Latino Voters Expected to Influence Nov. 2 Election

Ruben Martinez is director of MSU's Julian Samora Research Institute. Image credit: Michigan State University

EAST LANSING, Mich. — Latinos still tend to favor Democratic candidates, although Latinos who identify themselves as Republicans are more likely to vote in the Nov. 2 midterm elections, a Michigan State University scholar says.

According to the 2010 National Survey of Latinos, 44 percent of Latino Republicans said they had given the election a lot of thought, compared to 28 percent of Latino Democrats.

“While Latinos in general are much more likely to support the Democratic Party, when it comes down to it, Latino Republicans may be more likely to show up at the polls on Tuesday,” said Rubén Martinez, director of MSU’s Julian Samora Research Institute.

According to the national survey data, Latinos generally favor Democrats, with nearly 66 percent of Latino registered voters saying they plan to support the Democratic candidate in their congressional district. In contrast, only 22 percent said they plan to support the Republican candidate in their district.

Martinez predicts that more than 85,000 Latinos in Michigan will vote next week, according to an analysis of the past three midterm elections (1998, 2002 and 2006).

“The question is, which way will they vote?” Martinez said. “No one can definitively answer that, but it is most likely that Latino voters will continue to favor Democrats, particularly in a political environment where Republicans have become symbolic of anti-immigration and closed borders at a time when immigration continues to rank among the top five issues for Latinos.”

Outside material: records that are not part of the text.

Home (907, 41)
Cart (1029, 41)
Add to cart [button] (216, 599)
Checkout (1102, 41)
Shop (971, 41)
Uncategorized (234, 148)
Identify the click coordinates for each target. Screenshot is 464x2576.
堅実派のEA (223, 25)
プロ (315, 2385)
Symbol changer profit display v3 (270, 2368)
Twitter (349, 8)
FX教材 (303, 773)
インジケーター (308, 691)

But the Republicans may get a boost if – as the national survey suggests – Latino Democrats don’t go to the polls in large numbers, Martinez said. He added that Latinos are 32 percent less likely to vote in midterm elections than non-Latino voters.

“Whether they go to the polls or not, Latinos are likely to impact the outcome of the election,” Martinez said. “The aftermath of Nov. 2 will provide insight into the role that Latino voters play in a country that ranks 120th across the globe in terms of voter turnout.”